Darlene Williams Springfield

The date was Tuesday, November 3, 2020 around 5:40pm, I found myself heading for my voting poll feeling very discouraged. Four years earlier a man whom I thought could never be voted president, was voted in. Trump! Throughout his whole presidency I feel I’ve been in one big anxiety attack. He has divided this country in ways that recharged the docile racism that had been operating underground. It has turned Back into an out in the open beast. This trauma plays in my head as I make my way there. My house, my church and my voting poll are all on one square block so I decided to walk there. I almost stayed home because I just felt like Trump was going to win again, what good did my vote do before. As I walked past my church, a song performed by Billie Holiday popped in my head. “Southern trees bear a strange fruit/ Blood on the leaves and blood at the root/ Black bodies swingin’ in the Southern breeze/ Strange fruit hangin’ from the poplar trees.” I remembered the Ashes to Ashes ceremony I attended there.

As I reflected on my current stance as a voter, I can remember being so proud to register and become an active voter.

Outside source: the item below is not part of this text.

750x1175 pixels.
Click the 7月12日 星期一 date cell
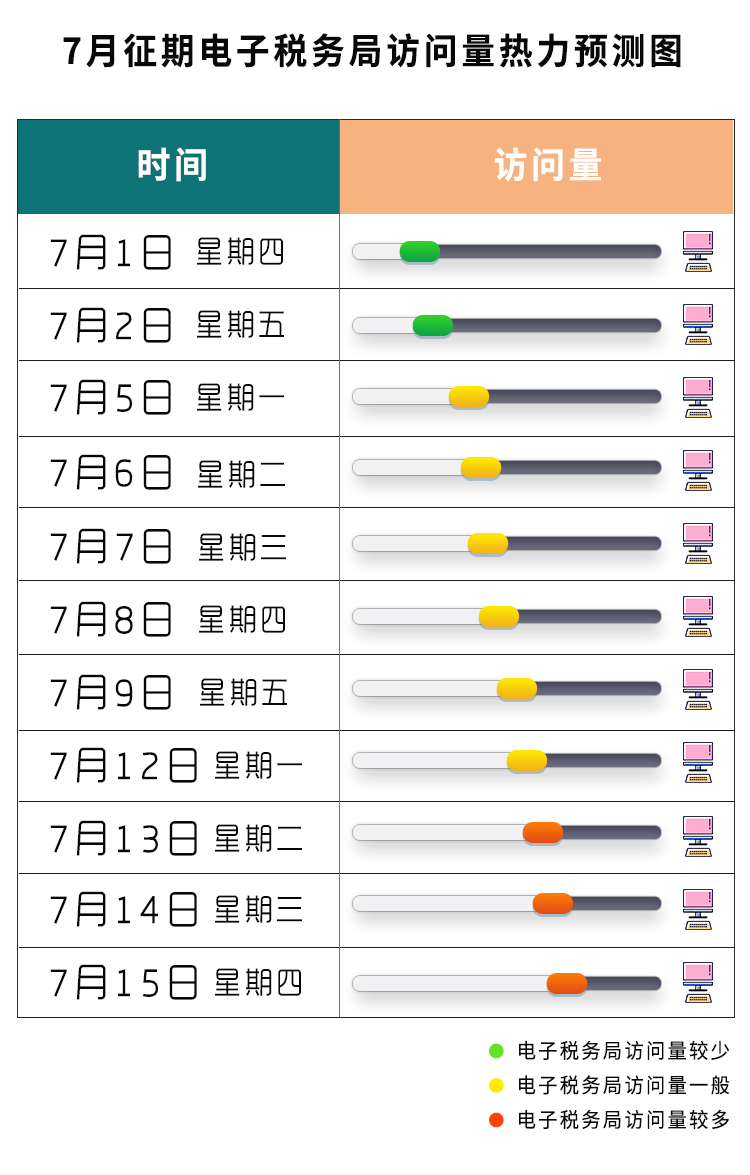pos(178,766)
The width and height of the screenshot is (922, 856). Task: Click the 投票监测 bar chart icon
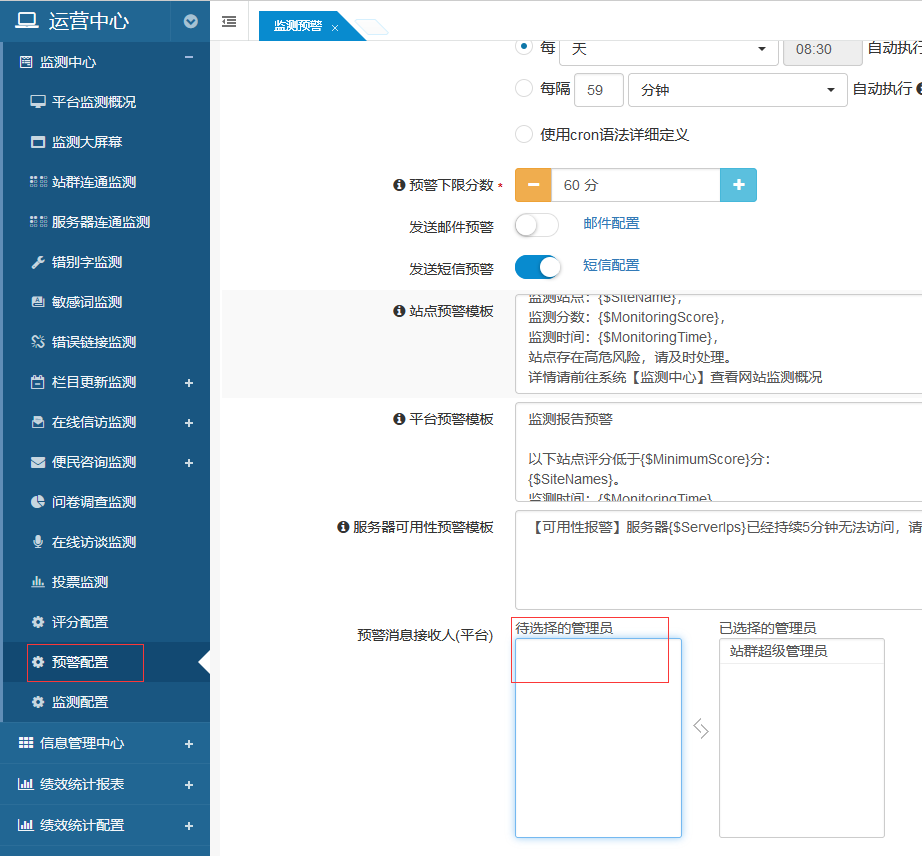38,582
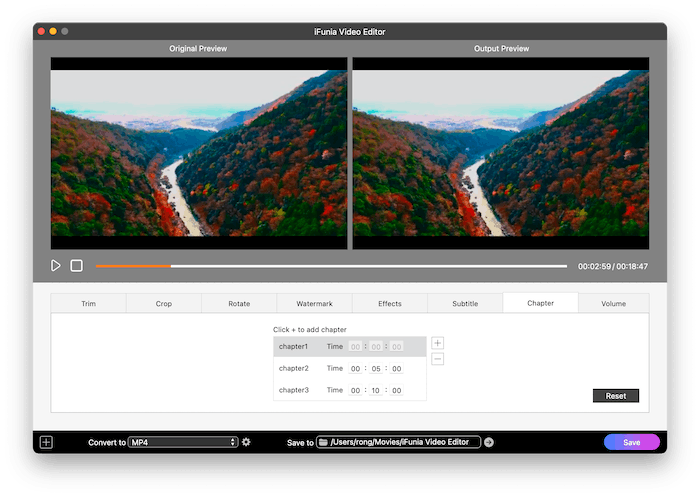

The Ashes to Ashes Homegoing Celebration for the Unburied,  remembered the nearly 4000 African Americans murdered by lynching between 1882-1981.  The ceremony was filmed live on April 28-29, 2016 at my 175 year old historic church St. John’s Congregational Church (Free Church) of Springfield, Massachusetts. It was made into a documentary led by Dr. Shirley Jackson Whitaker, the ceremony opened on a Friday evening with a grand introduction and acknowledgements. The close of the ceremony that night was outside, prayers were said and a noose was burned and thrown into a fire pit. The next and final day began with a funeral procession led by a horse drawn hearse casket inside.  Followed by the Peter Brace Brigade, Massachusetts 54 Company E. as well as many other city officials, pastors and a host of those following by foot. We all started from one central location and journeyed to St. John’s to hold the funeral. A Eulogy was given and the singing of Negro Sprituals. As I let it all sink in 4000 souls many unidentified, someone’s family members gone, tortured, and sometimes mutilated. It made me think of how many have lost their lives so that I can have freedoms and the right to vote.

As I reflected on my current stance as a voter, I can remember being so proud to register and become an active voter. I had every confidence that my vote made a difference. Now I wasn’t so sure. I believe it counts more locally than nationally. I believe there are many powers in play whether I vote or not. With that being said, I had lost heart concerning voting. Many in my Generation X have opted out of voting feeling there is no point, it is pre-decided. As for me when I think of what my ancestors sacrificed so that I can have the right to vote. I will show up every time. With all of this swirling through my mind, I continued to walk on to my voting poll. Because it is my right. Because it is my obligation. Because I can. Because the main trait I inherited from my ancestors is Hope.